Have a roasted corn today.

It is long since diet changed to roasted maize for supper and my chef doesn’t even know of my name. I can’t blame him because Children of soil are identified by their character. If days were still what they were, a woman would be waiting with a bowl of soup and vuchima  for his husband (me). It sounds gothic to the voice vocals to say you married at 24.

He uses a flat screw driver to cut the mtwi portion before I point on the ria mudako. You cannot ask for the hind part of the corn if the upper part isn’t taken. ‘we do not work that way’, I do not want him to tell me. It was our daily childhood struggle to shout the part of maize to partake in its season. The weak ones of course remained with mtwi. To master the art of selecting a sweet corn and brownishly  roast it is a man’s blessing of such a woman- or child.


‘I do this for my community’, is his philanthropic statement. Of course there is nothing much gained from the coins- or else today he won’t come because he collected enough yesterday. The rich also buy from him as the obvious do and he really brags for this. He is a father and responsibilities are on his back. He calls himself a Director.

He is a director because he has a child in secondary school. He calls me a hustler ; employee to be. Like any other average being, sex seeps into talks as likely as a blink. A hustler for I have no wife and somehow searching; An employee because one is married; A  supervisor for a child has been sired; A deputy director because demands are many; A director for children are grown-ups. One becomes a CEO when grandchildren appear. To him this is the apex and his greatest notion.

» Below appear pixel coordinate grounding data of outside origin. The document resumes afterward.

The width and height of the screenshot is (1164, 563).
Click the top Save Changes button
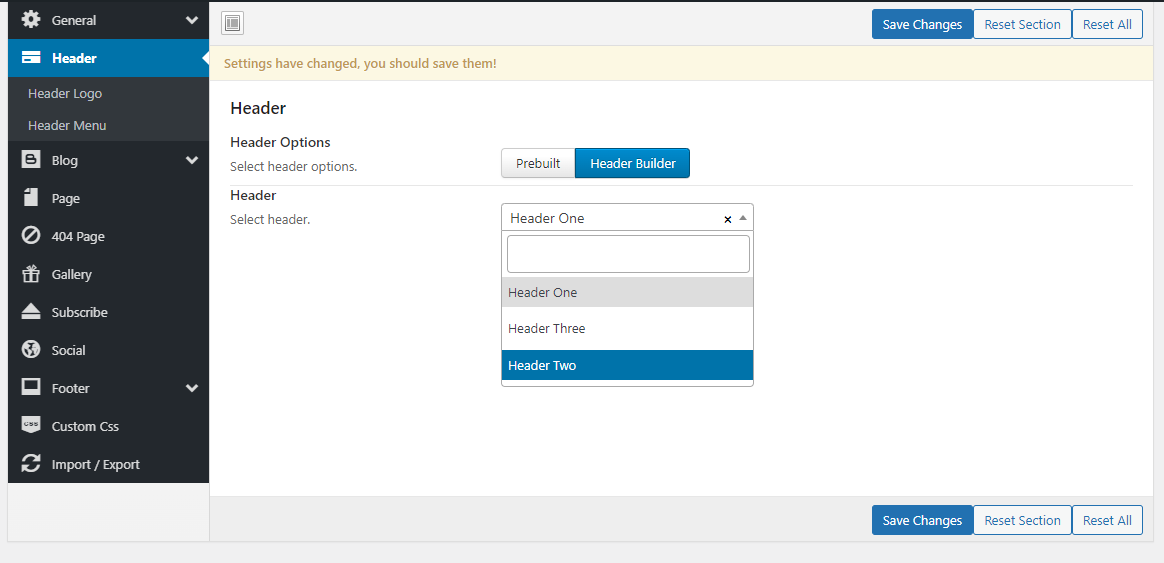[921, 24]
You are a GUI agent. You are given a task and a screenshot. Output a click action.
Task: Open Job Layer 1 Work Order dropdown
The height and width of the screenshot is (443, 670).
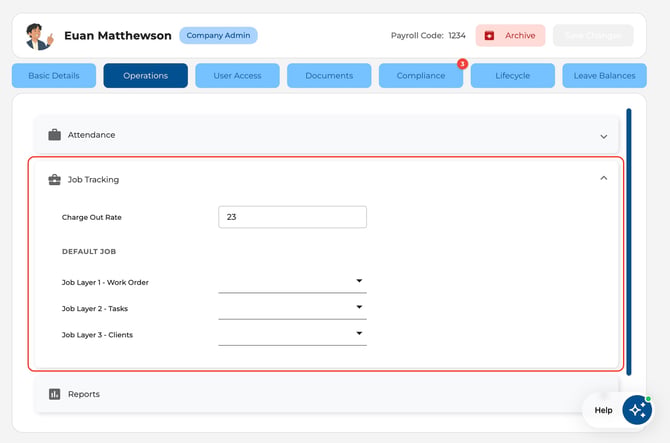pos(292,282)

I dodge some of his words and look at the moon. He knows that once it goes into darkness, rain will surely come. He knows that during the waning cycle, the moon rises late in the night continuously to early mornings. His working commences from 3 am for Gikomba rush hour  to win fresh maize. It is not like the boilers who sometimes prepare soaked maize- hard from granaries.

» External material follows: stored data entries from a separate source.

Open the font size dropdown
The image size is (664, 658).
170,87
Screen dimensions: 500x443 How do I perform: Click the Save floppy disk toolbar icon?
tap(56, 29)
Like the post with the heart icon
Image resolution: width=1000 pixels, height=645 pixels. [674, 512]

You won’t find him where I do if you came in the day. You must be a late walker. The city Askaris inhibit him in the market. He comes out when the sun sets. There he enjoys the services of streetlights, serious customers and a city clock behind to remind him that the day will not last forever.

Greatly I am interested in his machine- the charcoal thing. He says that there is great science behind which he waters down when he starts to explain, ‘This is a mixture of soil, charcoal and water’. It forms a circular shape by a support. This he makes once or twice in a week because the heat is slowly and maximumly used. Using a wire, he tingles the sides and fresh charcoal is brought into being!

A plastic flat is used as a fan. The marksmanship on the ‘stove’ prevents ash from settling on the food. More science behind how the heat heats the seeds to food is what we both see not necessary to understand. It is not poisonous- but too much will call for a belch. Tatatata is the sound sometimes but it should not be confused to good expertise.

‘The water…what do you know about it with carbon monoxide?’ son of soil blurry remembers from high school class that it is a poisonous gas. He gazes at my bring-the-story-on-face to say that the water, catalysed by the fire, reacts to form harmless CO2. That is why, he says, he does not get ‘negative effects’ from his labour. I doubt that such statements may only be his way of denial. Who wants such a task? Look at his burnt fingers and mode of wear. It wasn’t his dream.

And today, I’ve saved a 20 for him and me. He knows the hustler will come. And when he comes, they will talk about things that do not really matter as I wait for a rushing lady to buy ria mutwi.